TEXTE RETENU:
------------------------------------------------------------

J-04-04
SURETES – NANTISSEMENT – CONTRAT DE NANTISSEMENT D'UN MARCHE AU PROFIT D'UNE BANQUE – ARTICLE 1184 DU CODE CIVIL BURKINABE – INEXECUTION DES OBLIGATIONS PAR LA BANQUE – FAUTE DE LA BANQUE – RESOLUTION DU CONTRAT DE NANTISSEMENT (OUI) – ARTICLE 1147 DU CODE CIVIL BURKINABE – PAIEMENT DE DOMMAGES ET INTERETS (Oui).
En cas d'exécution d'un contrat synallagmatique par une partie qui ne satisfait pas à son engagement, l'autre « partie envers laquelle l'engagement n'a point été exécuté a le choix ou de forcer l'autre à l'exécution de la convention lorsqu'elle est possible ou d'en demander la résolution avec dommages et intérêts ».
(TRIBUNAL DE GRANDE INSTANCE DE OUAGADOUGOU (BURKINA FASO), jugement n° 86 du 24 janvier 2001, Technique Moderne de Bâtiments et d'Etudes (TMBE) c/ Société Générale de Banques au Burkina (SGBB)).

------------------------------------------------------------

DONNÉES EXTRAITES:
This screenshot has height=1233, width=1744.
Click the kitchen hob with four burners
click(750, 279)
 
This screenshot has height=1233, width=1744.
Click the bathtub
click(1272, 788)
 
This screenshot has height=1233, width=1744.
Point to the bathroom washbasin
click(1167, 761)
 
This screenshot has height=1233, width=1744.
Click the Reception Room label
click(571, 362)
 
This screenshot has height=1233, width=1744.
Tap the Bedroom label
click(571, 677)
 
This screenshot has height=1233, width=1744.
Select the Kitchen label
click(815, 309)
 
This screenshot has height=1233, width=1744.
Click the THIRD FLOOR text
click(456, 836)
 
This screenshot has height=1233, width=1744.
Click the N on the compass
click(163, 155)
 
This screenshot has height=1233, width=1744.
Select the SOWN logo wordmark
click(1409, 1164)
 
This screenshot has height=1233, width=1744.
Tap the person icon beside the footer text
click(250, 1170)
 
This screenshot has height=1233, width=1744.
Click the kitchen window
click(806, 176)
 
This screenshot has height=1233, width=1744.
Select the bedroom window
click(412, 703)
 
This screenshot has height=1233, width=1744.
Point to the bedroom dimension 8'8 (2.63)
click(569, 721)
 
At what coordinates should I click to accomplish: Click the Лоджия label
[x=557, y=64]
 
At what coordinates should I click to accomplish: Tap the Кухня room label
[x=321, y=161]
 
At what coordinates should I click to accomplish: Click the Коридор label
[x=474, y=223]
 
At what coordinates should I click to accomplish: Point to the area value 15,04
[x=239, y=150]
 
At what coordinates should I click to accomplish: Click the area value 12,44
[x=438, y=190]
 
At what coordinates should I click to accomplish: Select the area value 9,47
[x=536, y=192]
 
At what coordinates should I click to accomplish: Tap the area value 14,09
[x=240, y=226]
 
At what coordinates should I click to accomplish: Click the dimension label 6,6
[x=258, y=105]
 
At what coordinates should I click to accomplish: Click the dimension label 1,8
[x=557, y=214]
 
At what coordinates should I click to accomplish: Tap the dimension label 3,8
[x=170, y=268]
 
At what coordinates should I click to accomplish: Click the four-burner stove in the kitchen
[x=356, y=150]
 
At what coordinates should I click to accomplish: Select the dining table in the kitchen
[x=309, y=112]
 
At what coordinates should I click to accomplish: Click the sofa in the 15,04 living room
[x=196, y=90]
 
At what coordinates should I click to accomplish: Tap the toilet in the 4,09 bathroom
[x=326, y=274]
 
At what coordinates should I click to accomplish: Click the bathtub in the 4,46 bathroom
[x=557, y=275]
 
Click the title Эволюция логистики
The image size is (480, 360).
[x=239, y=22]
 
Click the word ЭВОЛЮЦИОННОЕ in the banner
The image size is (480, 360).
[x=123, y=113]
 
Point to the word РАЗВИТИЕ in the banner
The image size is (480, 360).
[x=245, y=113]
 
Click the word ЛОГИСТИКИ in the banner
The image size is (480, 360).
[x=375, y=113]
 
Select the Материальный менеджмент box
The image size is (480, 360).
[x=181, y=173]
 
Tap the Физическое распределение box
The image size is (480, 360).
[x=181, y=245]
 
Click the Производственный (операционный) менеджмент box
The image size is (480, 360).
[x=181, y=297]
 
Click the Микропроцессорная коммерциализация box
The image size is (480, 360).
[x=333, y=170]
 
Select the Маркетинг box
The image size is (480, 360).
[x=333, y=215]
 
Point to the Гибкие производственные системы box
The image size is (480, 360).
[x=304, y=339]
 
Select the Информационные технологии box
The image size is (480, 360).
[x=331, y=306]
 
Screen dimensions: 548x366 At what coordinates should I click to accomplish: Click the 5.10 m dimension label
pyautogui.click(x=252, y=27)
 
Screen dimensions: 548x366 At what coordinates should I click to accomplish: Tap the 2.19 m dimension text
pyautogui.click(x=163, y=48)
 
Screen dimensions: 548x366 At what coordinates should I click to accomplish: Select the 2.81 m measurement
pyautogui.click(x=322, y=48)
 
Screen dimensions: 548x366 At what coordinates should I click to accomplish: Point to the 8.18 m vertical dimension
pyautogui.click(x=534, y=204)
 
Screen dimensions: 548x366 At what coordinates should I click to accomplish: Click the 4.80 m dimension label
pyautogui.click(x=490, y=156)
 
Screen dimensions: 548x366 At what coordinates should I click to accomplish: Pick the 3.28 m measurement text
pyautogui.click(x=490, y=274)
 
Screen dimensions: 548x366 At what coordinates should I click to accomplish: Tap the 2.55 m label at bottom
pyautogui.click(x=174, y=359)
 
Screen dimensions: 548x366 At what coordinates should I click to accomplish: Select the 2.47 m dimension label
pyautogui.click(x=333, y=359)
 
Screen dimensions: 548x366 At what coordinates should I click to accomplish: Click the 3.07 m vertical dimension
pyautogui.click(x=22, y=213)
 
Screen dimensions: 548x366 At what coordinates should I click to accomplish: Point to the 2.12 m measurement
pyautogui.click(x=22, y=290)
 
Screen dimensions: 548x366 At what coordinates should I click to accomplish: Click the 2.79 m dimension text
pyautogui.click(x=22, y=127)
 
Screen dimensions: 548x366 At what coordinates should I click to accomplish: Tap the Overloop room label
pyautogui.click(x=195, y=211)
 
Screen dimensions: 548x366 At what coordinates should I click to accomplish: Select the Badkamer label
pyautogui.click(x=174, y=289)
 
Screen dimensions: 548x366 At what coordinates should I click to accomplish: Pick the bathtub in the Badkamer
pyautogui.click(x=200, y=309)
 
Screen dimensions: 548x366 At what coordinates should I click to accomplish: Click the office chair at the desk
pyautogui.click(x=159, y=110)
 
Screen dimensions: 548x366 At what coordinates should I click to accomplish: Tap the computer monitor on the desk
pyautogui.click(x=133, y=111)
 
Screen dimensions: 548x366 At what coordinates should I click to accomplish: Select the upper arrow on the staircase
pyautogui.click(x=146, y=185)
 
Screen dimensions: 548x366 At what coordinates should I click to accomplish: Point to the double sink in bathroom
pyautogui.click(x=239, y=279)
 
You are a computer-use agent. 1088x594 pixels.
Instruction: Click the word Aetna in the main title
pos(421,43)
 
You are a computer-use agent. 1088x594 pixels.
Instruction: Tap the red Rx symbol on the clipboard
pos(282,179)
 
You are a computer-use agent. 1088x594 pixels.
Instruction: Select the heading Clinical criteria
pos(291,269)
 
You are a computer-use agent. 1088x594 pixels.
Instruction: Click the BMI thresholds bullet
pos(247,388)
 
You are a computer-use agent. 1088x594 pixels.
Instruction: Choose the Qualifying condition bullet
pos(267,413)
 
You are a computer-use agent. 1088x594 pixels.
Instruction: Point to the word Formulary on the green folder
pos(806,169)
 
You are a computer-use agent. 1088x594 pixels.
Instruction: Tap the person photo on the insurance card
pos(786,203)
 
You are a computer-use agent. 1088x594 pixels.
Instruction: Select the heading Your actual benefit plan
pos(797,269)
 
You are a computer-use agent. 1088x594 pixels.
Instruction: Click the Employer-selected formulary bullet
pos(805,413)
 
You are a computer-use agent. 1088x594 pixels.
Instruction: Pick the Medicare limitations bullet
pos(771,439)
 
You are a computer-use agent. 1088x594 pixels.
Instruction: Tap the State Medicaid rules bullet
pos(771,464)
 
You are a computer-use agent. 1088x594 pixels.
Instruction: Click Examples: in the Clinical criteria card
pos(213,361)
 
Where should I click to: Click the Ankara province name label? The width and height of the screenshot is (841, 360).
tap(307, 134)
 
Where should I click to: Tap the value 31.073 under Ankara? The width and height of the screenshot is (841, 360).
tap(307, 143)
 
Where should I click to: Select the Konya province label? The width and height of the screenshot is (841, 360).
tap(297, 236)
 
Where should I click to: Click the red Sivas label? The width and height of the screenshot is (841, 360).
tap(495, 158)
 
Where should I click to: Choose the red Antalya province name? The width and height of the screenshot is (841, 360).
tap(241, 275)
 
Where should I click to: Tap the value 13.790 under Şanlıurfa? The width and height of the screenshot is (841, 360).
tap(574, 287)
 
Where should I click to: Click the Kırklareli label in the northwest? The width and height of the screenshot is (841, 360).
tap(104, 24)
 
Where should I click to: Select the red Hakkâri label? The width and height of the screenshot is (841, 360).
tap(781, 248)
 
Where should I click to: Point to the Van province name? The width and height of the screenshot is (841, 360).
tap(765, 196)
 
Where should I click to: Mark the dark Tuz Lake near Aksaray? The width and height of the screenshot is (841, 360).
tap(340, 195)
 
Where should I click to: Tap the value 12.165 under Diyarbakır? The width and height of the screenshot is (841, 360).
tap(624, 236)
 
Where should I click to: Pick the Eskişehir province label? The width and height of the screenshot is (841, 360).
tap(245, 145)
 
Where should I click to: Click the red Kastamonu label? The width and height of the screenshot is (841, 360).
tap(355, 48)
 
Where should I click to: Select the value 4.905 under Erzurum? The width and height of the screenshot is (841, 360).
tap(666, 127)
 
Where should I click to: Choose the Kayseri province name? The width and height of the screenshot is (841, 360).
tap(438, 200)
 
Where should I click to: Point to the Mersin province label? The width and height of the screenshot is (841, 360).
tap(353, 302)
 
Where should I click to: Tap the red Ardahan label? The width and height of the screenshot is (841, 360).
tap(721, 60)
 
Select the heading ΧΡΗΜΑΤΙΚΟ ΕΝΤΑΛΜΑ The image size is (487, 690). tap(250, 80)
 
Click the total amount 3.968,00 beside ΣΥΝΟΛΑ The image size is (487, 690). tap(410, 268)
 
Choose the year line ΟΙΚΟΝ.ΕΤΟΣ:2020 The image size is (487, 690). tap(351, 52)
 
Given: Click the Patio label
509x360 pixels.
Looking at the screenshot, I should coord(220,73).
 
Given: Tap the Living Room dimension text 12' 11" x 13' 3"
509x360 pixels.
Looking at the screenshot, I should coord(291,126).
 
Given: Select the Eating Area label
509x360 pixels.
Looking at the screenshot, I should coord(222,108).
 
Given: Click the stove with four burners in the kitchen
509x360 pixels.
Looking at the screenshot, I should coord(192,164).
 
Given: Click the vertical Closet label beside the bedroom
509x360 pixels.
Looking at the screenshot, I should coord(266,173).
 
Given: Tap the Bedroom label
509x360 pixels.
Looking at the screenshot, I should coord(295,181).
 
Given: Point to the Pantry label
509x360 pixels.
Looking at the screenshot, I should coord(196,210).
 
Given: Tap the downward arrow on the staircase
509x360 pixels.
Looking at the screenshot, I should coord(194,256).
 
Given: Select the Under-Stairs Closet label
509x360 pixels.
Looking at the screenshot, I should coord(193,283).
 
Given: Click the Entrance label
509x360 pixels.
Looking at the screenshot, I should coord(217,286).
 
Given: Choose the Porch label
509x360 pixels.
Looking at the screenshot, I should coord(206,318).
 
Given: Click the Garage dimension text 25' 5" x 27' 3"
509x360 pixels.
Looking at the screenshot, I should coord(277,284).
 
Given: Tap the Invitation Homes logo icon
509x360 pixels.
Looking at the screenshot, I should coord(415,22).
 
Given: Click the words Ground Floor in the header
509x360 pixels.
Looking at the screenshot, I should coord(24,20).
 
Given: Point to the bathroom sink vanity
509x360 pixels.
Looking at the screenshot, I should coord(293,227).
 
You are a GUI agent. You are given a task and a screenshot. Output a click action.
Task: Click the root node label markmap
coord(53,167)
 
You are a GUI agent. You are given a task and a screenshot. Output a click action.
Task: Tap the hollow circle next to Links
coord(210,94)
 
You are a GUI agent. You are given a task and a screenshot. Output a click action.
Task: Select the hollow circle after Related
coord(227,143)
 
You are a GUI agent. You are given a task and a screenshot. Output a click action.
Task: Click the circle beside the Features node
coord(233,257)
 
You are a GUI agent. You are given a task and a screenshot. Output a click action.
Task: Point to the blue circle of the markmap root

------------------------------------------------------------

CONSIGNE:
Pour chaque affirmation ci-dessous, dites si elle concorde avec le texte retenu en répondant oui ou non. Citez les mots du texte qui permettent de trancher.
(a) Le jugement a été rendu par le tribunal de grande instance de Ouagadougou.
(b) La résolution du contrat de nantissement a été refusée.
(c) La partie envers laquelle l'engagement n'a pas été exécuté peut demander la résolution avec dommages et intérêts.

RÉPONSE ATTENDUE:
(a) Oui : « TRIBUNAL DE GRANDE INSTANCE DE OUAGADOUGOU (BURKINA FASO), jugement n° 86 du 24 janvier 2001 ».
(b) Non : « RESOLUTION DU CONTRAT DE NANTISSEMENT (OUI) ».
(c) Oui : « d'en demander la résolution avec dommages et intérêts ».